Todas las mujeres embarazadas deberían someterse a la detección del síndrome de Down

México, D. F., 3 de enero (Redacción LaSalud.com.mx).- De acuerdo con el “American College of Obstetricians and Gynecologists” (ACOG) de Estados Unidos, todas las mujeres embarazadas, independientemente de su edad, deberían someterse a las pruebas de detección del síndrome de Down. Antes de la emisión de estas nuevas directrices, las pruebas genéticas de detección se ofrecían automáticamente a las mujeres encinta a partir de los 35 años.

Las pruebas recomendadas eran la amniocentesis y el muestreo de vellosidades coriónicas (MVC), las cuales conllevan un pequeño riesgo de aborto espontáneo. Las nuevas indicaciones de la ACOG sugieren que todas las embarazadas tengan acceso a pruebas menos invasivas de detección del síndrome de Down antes de la semana 20 de la gestación.
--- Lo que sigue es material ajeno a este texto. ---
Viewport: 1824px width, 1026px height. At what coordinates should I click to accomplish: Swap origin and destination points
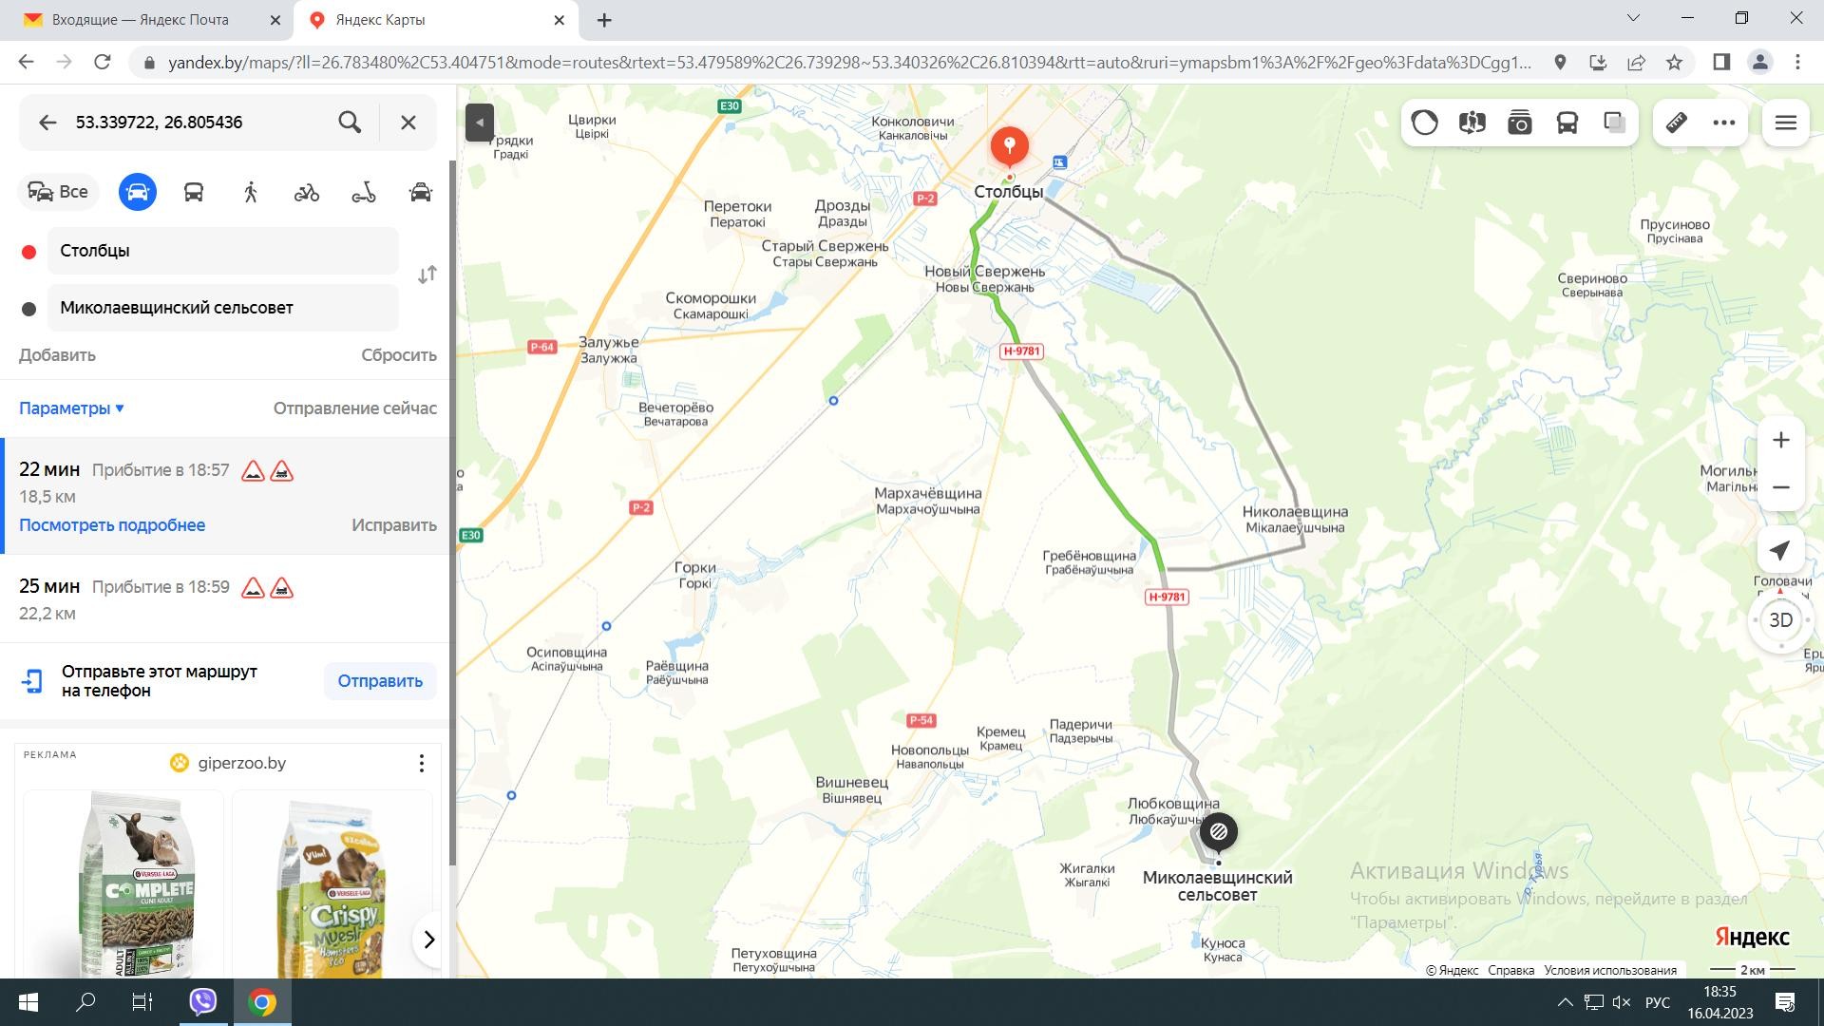point(428,275)
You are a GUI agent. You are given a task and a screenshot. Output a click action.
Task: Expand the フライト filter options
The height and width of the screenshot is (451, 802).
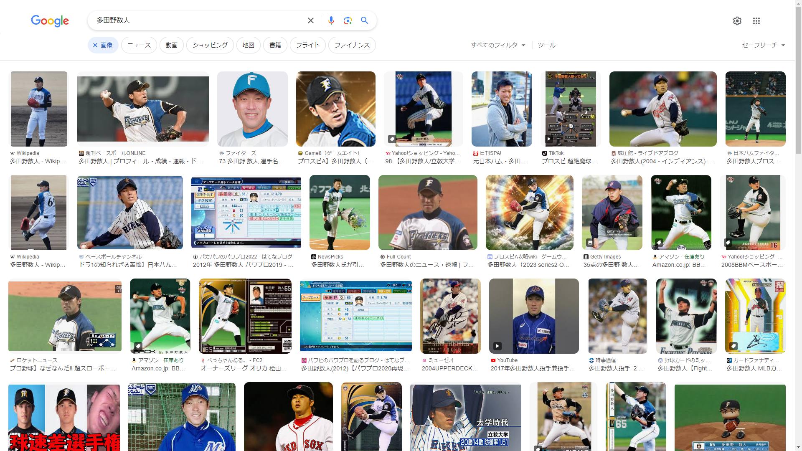tap(307, 45)
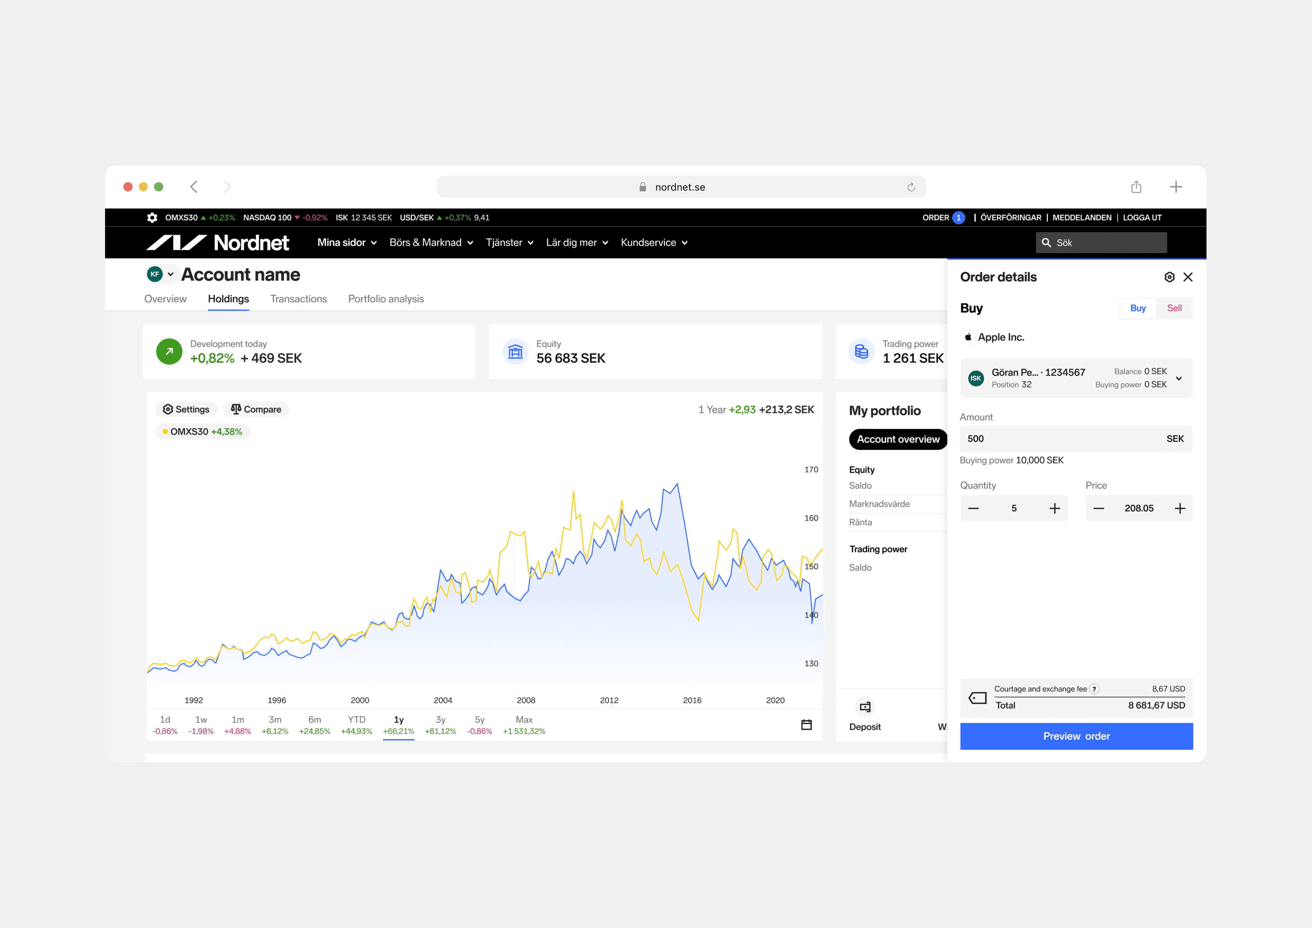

Dos de las recomendaciones específicas del organismo son el uso de la prueba de translucidez de la nuca (TN), un examen por ultrasonido que mide el grosor de la nuca del feto, además de un análisis de sangre que evalúe el síndrome de Down durante el primer trimestre. Si después de tales evaluaciones, se determina que el riesgo es mayor, se debe ofrecer a las mujeres consejería genética y la posibilidad de la amniocentesis o bien del MVC.

El ACOG recomendó también la evaluación de defectos del tubo neural durante el segundo trimestre para las mujeres que elijan sólo la evaluación del primer trimestre para el síndrome de Down.

En la amniocentesis se remueve del útero una muestra de líquido amniótico (el líquido que rodea al bebé) y se manda al laboratorio para analizarlo. La amniocentesis se realiza insertando dentro del útero una aguja fina a través del estómago y extrayendo una pequeña cantidad de líquido. El producto no es lastimado durante el procedimiento, pero algunas mujeres sienten cólicos leves durante o después del proceso. Por lo general, se pueden reanudar las actividades normales al día siguiente.

El MVC se realiza removiendo una pequeña muestra de placenta, se remueve por medio de un catéter o de una aguja. El catéter se inserta dentro de la vagina y a través de la cérvix y se extrae la muestra, la cual también puede obtenerse insertando una aguja dentro del abdomen. La mayoría de las mujeres se sienten bien después del examen; sin embargo, algunas pueden presentar  sangrado leve. El MVC usualmente se practica entre las semanas 10 y 12 del embarazo.

Ambos procedimientos conllevan un pequeño riesgo de aborto. Algunos estudios sugieren que en un pequeño número de casos el MVC puede ocasionar defectos en los dedos de las manos o de los pies del producto. Al parecer, esto solo ocurre si el examen se hace antes de la novena semana de gestación.